What you give back should be exactly the lines from the one with "Toggle show paragraph marks button" through the end of the data, without the pictures.

[Dataset excerpts]
------------------------------------------------------------------------

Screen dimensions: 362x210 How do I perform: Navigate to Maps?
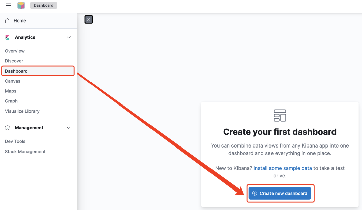[11, 91]
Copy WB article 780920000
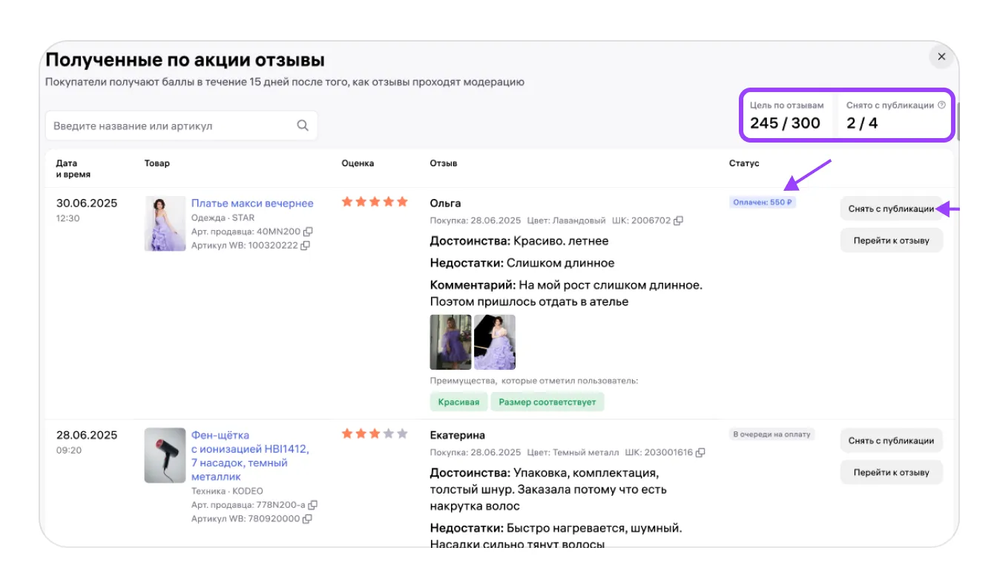The width and height of the screenshot is (997, 588). pos(307,519)
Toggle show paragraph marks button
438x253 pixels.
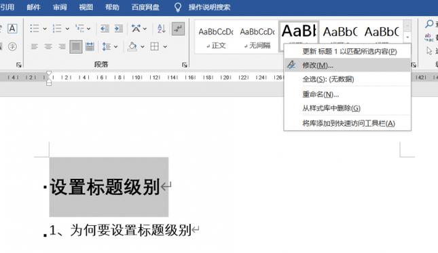point(178,29)
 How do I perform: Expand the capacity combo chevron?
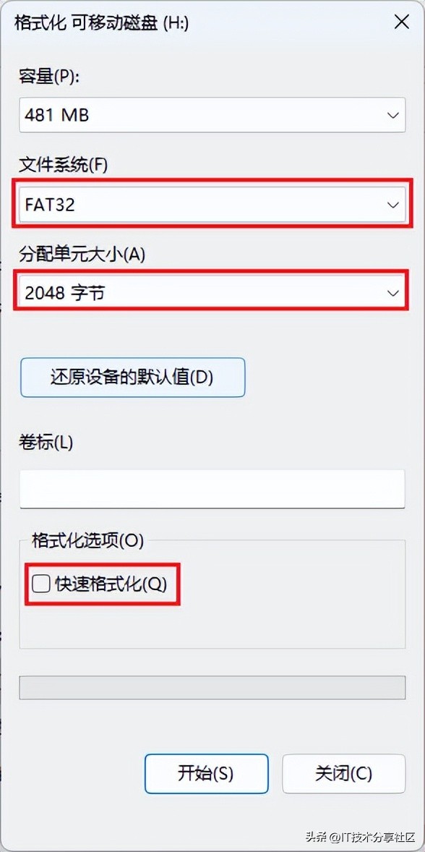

------------------------------------------------------------------------

COMPLETED EXERCISE:
Toggle show paragraph marks button
438x253 pixels.
point(178,29)
 How do I perform: Expand the capacity combo chevron?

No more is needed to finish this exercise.